Electricity capacity charge – peak shaving wrap up
Our analysts worked hard during the 2020/21 hot season to predict peak shaving days. The hot season has now concluded, and the peak interval data is starting to flow in. Amanda customers in the Beat the Peak and Shave and Save programs will be provided in May with an analysis of the dispatches given, the load reduction performed and the likely result in the dollars saved or the dollars credited. In the meantime, we take a look below at some of the interesting factors of the 2020/21 hot season and the changes from previous seasons.
If you’re not sure what the electricity capacity charge is and how it affects your electricity price, have a read of our February 2021 article ‘Understanding the electricity capacity charge’.
2020/21 Hot season wrap up
Hot season comparison
During the 2020/21 hot season we saw a consistent distribution of the top 10 peak grid consumption days across Dec – Feb:
This is in line with what we expected for a moderate March. As touched on in our February article, overcast days can move the peak days into March. This is due to the prevalence of behind the meter solar (approximately 1.4GW as at the time of publication).
2019/20 had a strong concentration of high demand days in December and February, while 2018/19 (unusual year due to very low demand) had a high concentration in February.
The monthly distribution makes sense when comparing the Perth metro temperature data for each of the hot seasons:
As discussed in our February article, the WEM is very temperature dependant. That means there’s a strong positive correlation between temperature and peak demand.
For instance, looking at the data above we can see why the 2019/20 hot season had a strong concentration of peak days in December and February.

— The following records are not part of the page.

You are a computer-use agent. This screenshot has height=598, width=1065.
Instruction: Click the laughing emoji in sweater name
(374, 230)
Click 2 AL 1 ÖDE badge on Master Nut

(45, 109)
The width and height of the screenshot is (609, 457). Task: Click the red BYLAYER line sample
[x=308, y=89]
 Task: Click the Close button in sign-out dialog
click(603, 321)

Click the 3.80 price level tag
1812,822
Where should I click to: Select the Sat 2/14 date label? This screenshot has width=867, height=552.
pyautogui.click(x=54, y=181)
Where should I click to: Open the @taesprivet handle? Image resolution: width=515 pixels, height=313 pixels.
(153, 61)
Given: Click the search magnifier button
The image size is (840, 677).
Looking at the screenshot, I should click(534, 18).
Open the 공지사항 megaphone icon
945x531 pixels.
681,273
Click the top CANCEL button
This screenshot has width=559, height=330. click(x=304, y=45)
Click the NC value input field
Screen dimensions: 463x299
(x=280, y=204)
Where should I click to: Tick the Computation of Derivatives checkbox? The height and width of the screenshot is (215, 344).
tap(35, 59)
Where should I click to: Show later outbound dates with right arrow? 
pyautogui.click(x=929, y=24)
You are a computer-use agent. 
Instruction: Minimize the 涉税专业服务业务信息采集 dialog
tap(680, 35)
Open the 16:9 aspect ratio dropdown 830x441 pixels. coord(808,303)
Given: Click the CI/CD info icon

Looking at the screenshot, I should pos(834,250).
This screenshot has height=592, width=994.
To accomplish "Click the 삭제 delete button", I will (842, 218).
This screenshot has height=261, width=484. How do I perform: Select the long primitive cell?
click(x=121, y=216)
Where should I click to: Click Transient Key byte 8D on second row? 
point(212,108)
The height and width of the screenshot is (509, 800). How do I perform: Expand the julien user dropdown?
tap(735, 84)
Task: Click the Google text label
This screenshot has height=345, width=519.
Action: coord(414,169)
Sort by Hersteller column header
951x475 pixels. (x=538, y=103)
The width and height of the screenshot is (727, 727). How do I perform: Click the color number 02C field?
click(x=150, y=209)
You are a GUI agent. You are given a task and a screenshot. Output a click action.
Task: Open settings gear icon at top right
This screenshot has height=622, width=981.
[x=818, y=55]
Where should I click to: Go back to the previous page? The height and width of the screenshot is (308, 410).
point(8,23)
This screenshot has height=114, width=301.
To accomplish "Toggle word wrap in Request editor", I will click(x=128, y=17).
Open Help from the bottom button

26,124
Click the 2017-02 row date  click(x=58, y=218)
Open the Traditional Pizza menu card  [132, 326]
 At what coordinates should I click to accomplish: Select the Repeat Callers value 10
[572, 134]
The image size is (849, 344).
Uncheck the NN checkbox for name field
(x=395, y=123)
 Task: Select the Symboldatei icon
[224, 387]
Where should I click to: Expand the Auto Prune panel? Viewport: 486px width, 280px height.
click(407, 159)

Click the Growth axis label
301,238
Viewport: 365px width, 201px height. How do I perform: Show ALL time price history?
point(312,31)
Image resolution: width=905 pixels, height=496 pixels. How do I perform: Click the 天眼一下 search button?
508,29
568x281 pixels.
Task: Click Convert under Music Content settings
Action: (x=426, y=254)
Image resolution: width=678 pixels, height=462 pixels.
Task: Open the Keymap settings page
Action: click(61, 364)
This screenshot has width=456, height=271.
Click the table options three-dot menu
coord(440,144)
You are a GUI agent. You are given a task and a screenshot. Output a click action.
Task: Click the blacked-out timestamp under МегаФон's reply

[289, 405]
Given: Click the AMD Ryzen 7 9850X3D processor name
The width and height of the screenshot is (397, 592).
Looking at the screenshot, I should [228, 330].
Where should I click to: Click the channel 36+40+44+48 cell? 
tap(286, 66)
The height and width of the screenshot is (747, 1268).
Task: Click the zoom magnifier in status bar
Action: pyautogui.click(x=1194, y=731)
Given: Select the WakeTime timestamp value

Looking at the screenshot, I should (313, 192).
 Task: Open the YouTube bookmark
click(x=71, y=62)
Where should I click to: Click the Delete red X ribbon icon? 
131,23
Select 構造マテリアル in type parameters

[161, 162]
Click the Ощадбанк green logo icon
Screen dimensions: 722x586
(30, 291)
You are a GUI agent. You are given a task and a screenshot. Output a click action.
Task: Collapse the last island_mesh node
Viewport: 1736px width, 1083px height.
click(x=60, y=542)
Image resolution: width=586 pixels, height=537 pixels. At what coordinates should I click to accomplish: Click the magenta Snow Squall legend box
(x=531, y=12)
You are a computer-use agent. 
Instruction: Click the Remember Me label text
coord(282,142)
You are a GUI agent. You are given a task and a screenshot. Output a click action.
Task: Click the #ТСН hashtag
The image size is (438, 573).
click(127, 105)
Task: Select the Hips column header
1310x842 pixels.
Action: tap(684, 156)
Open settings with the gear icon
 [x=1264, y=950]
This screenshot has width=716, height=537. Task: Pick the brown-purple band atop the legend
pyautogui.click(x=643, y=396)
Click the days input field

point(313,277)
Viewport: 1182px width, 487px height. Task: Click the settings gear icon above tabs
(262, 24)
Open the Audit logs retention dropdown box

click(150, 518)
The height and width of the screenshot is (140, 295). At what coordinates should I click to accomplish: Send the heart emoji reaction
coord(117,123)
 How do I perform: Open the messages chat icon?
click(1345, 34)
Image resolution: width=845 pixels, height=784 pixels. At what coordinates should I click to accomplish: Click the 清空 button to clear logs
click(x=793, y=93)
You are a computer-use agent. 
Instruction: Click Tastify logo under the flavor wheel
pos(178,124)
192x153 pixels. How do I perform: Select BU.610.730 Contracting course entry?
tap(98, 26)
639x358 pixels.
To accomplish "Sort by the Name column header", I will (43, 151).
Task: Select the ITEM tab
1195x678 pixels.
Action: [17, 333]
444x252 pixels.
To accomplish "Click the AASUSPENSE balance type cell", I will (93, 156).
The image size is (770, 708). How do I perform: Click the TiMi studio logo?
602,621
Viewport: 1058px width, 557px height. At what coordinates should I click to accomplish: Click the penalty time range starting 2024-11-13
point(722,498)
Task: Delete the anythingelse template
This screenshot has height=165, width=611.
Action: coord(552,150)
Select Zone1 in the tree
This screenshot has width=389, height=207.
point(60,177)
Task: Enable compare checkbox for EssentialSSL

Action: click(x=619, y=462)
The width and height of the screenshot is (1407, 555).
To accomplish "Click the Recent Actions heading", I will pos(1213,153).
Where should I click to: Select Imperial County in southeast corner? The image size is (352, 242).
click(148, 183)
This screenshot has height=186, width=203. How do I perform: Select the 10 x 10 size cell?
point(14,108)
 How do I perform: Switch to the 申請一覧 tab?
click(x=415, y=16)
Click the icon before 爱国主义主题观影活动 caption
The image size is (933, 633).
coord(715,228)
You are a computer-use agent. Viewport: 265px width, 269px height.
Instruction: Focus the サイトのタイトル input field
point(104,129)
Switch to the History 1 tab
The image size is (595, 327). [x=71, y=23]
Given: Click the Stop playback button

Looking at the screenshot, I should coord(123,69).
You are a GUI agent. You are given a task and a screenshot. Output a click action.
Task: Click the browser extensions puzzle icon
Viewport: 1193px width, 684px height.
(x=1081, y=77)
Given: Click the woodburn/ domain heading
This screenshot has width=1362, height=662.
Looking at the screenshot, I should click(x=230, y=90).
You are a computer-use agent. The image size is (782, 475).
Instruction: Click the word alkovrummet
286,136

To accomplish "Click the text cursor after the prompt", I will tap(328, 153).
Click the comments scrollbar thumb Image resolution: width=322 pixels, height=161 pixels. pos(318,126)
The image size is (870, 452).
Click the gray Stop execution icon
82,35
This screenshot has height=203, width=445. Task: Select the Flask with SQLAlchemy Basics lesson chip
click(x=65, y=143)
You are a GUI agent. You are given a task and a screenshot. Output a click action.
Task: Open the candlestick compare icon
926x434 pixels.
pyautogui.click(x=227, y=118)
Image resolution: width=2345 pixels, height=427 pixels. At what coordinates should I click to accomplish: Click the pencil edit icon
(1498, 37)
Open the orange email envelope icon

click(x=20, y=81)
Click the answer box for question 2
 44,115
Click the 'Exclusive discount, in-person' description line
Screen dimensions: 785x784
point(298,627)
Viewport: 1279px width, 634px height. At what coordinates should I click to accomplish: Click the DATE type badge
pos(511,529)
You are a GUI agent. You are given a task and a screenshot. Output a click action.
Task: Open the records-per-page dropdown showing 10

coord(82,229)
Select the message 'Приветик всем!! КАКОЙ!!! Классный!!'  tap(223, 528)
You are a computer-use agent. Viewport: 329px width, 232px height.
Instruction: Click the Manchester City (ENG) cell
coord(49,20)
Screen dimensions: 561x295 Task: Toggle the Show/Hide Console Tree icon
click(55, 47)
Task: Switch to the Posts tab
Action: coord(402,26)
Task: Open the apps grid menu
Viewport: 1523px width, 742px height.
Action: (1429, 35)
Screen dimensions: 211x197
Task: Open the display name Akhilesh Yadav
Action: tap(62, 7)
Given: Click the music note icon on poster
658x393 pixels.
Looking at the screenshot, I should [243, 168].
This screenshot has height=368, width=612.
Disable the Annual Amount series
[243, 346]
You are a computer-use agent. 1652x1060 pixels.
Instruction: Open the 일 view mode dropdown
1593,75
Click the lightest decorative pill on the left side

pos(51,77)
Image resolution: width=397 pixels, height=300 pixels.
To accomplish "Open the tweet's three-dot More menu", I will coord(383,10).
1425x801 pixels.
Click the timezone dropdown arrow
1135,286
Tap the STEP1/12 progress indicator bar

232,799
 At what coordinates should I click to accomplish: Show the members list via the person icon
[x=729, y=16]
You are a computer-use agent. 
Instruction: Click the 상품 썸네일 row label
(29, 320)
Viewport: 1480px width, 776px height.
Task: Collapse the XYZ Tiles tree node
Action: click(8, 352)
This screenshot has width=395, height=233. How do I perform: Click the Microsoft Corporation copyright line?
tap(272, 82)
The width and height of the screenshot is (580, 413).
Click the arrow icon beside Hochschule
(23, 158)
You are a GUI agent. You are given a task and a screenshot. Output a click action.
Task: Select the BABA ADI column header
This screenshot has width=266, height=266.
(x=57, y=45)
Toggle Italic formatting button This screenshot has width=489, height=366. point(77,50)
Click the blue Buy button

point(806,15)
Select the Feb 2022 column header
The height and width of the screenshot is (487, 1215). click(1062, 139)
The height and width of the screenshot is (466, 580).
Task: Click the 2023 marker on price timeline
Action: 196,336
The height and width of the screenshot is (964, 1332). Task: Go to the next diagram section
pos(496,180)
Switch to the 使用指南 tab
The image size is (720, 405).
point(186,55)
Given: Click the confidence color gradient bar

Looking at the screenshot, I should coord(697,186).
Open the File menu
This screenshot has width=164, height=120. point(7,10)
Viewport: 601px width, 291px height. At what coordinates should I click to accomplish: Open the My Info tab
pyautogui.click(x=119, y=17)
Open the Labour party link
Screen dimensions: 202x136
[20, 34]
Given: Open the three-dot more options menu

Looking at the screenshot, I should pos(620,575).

It’s also pleasing to see that weekends (and public holidays) haven’t featured in the top 10 for the last two years. Weekends and public holidays make forecasting peak days very difficult.
Tuesdays were the day to watch out for during the 2020/21 hot season.
The chart above clearly shows why 2018/19 threw our forecasting out. During the 2018/19 hot season we had a Saturday and a public holiday feature in the top four.
In terms of peak demand across the top 10 days, the results were consistent with the 2019/20 hot season.
As you can see above, the 2020/21 and 2019/20 hot seasons followed the same pattern. We saw one extremely high demand day and a large drop to the next highest. The difference between the highest and the second highest demand days was 9% in 2019/20 and 5% in 2020/21.
The demand through the 2018/19 hot season was extremely low in comparison. As we’ve discussed with many customers before, this made the hot season very difficult to forecast.
We’d like to know what the top 10 would have looked like without the snap COVID lockdown in February. Amanda Energy believes the lockdown reduced peak demand by approximately 6%. Without this, we think the 1st of February would have been the second highest day (instead of the 5th) and the 2nd of February would have been the 6th highest (not featured in the top 10).
The forecast peaks
The top four days haven’t been published yet but based on the data we do have; we can put a forecast together.
We’re pretty sure the following days will be the top three:
|23/12/2020||17:30 – 19:00|
|24/12/2020||17:00 – 18:30|
|08/01/2021||17:30 – 19:00|
The fourth and fifth highest days are pretty marginal, but we expect one of the following two will feature in the top four:
|01/02/2021||17:30 – 19:00|
|23/02/2021||17:00 – 18:30|
How did Amanda do?
In all, 15 peak demand warnings were given a day or two before a potential peak day. Three were cancelled due to changes in the weather and the grid load. A further six were reduced to 50% or less probability.
In summary, six warnings with a greater than 50% probability
, could produce a 100% result. It is likely that these six will produce a $0 Capacity charge (if your load dropped to zero during the dispatches).
How is that possible you might ask? The IRCR is calculated using a median of the 12 intervals and thus if you dropped your consumption to zero for more than half of the intervals (seven or more), the median will be reduced to zero.
The impost of performing a dispatch is front of mind for our analysts. After consultation with industry, we decided the best methodology would be to rate the likelihood of a dispatch being a peak interval with a percentage. That way, as conditions changed, the percentage could be varied to help customers decide if they thought performing the dispatch was worthwhile effort for reward.
The percentages ranged from three cancelled days (the likelihood dropping to an unreasonably low level) with the final percentages ranging from 20% to 95%. Obviously, a 100% prediction cannot be made until possibly the last few days of March when the previous highs are known.
We welcome feedback from customers on the concept of issuing percentages, and any improvements we can make.
We now look forward to giving our customers in the Beat the Peak and Shave and Save programs an analysis of the dispatches given, the load reduction performed and the likely result in the dollars saved or the dollars credited.